*** RECORDS ***
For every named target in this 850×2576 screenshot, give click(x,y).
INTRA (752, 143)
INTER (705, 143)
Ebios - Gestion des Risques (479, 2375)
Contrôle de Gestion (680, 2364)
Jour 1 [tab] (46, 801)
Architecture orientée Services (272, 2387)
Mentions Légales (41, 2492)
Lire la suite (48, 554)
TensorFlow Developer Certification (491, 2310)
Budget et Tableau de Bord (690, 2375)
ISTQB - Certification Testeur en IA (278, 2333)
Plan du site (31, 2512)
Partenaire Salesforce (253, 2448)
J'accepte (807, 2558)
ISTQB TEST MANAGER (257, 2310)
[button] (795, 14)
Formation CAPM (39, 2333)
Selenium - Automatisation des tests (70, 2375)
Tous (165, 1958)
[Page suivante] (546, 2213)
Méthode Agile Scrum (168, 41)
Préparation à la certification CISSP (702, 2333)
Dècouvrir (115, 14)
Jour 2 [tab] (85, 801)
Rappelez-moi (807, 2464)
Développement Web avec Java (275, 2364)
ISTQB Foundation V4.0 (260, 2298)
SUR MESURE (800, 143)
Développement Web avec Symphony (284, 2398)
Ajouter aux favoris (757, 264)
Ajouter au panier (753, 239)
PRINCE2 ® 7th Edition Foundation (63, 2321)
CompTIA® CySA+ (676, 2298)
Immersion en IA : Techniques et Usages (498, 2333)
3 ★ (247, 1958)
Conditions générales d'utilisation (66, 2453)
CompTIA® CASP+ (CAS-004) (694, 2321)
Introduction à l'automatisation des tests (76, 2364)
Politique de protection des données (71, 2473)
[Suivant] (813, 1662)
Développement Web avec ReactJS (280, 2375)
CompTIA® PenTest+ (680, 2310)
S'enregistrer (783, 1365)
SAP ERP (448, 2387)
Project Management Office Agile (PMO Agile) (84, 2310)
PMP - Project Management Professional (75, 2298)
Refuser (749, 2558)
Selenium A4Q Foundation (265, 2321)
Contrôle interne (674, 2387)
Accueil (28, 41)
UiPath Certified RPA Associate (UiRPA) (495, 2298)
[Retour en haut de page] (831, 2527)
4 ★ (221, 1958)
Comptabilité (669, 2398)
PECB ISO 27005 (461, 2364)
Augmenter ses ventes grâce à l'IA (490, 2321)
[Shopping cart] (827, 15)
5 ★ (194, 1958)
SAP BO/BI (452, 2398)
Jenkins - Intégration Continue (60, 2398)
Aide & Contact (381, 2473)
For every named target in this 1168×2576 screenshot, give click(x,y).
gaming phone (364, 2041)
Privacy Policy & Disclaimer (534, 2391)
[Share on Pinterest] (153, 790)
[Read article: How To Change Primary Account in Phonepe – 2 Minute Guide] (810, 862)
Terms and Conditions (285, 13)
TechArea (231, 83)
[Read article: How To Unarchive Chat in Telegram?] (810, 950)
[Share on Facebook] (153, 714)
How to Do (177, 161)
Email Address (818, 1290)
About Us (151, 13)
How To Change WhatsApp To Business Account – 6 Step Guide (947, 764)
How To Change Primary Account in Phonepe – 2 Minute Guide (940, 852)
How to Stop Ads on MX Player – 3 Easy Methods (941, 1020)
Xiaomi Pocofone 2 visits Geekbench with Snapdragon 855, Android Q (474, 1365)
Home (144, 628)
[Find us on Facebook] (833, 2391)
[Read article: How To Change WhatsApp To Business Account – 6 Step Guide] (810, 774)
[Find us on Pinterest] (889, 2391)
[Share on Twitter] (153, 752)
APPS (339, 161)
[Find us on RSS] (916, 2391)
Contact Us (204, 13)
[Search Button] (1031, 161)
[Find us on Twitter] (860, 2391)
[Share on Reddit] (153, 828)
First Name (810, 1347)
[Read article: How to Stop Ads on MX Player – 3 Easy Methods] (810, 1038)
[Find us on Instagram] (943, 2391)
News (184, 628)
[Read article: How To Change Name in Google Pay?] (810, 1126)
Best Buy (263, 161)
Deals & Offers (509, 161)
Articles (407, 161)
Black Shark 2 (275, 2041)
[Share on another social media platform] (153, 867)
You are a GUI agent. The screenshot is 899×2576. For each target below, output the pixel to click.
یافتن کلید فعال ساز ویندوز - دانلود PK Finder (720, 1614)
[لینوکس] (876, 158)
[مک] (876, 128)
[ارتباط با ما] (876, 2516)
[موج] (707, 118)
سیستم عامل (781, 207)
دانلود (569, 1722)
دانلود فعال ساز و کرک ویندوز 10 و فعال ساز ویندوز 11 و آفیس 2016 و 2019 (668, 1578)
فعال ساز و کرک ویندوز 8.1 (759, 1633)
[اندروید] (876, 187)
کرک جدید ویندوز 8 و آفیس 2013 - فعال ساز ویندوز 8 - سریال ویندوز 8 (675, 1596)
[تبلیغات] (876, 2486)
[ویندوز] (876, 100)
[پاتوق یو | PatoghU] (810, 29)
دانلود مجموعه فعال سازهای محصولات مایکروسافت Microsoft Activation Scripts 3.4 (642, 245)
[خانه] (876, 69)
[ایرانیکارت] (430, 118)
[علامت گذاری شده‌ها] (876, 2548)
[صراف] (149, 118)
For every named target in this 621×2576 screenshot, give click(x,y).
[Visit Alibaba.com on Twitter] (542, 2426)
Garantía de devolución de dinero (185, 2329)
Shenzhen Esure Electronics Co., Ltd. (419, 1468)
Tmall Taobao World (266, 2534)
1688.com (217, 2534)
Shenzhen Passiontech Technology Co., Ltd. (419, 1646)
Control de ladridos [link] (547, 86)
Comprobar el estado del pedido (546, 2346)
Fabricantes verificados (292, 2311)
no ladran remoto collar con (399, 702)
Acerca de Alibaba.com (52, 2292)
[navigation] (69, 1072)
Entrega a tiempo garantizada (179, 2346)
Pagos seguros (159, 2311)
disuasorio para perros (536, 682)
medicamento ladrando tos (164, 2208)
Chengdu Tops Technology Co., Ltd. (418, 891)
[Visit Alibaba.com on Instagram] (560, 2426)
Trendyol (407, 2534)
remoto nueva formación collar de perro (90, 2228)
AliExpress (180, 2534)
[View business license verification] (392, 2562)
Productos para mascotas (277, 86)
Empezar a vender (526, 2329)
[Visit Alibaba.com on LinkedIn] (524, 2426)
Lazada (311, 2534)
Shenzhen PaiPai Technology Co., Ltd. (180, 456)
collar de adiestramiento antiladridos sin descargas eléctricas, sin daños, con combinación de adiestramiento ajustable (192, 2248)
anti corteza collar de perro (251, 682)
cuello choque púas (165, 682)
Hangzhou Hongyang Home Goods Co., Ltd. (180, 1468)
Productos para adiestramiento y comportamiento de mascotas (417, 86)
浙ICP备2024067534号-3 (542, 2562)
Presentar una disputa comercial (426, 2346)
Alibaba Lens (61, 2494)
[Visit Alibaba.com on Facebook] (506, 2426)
*** End of RECORDS ***
**EXERCISE REQUIREMENTS:**
Please reproduce, exactly as they appear above, the lines from the line containing "Développement Web avec Symphony (284, 2398)" up to and including the line containing "gaming phone (364, 2041)".

**RESULT OF THE EXERCISE:**
Développement Web avec Symphony (284, 2398)
Ajouter aux favoris (757, 264)
Ajouter au panier (753, 239)
PRINCE2 ® 7th Edition Foundation (63, 2321)
CompTIA® CySA+ (676, 2298)
Immersion en IA : Techniques et Usages (498, 2333)
3 ★ (247, 1958)
Conditions générales d'utilisation (66, 2453)
CompTIA® CASP+ (CAS-004) (694, 2321)
Introduction à l'automatisation des tests (76, 2364)
Politique de protection des données (71, 2473)
[Suivant] (813, 1662)
Développement Web avec ReactJS (280, 2375)
CompTIA® PenTest+ (680, 2310)
S'enregistrer (783, 1365)
SAP ERP (448, 2387)
Project Management Office Agile (PMO Agile) (84, 2310)
PMP - Project Management Professional (75, 2298)
Refuser (749, 2558)
Selenium A4Q Foundation (265, 2321)
Contrôle interne (674, 2387)
Accueil (28, 41)
UiPath Certified RPA Associate (UiRPA) (495, 2298)
[Retour en haut de page] (831, 2527)
4 ★ (221, 1958)
Comptabilité (669, 2398)
PECB ISO 27005 (461, 2364)
Augmenter ses ventes grâce à l'IA (490, 2321)
[Shopping cart] (827, 15)
5 ★ (194, 1958)
SAP BO/BI (452, 2398)
Jenkins - Intégration Continue (60, 2398)
Aide & Contact (381, 2473)
For every named target in this 1168×2576 screenshot, give click(x,y).
gaming phone (364, 2041)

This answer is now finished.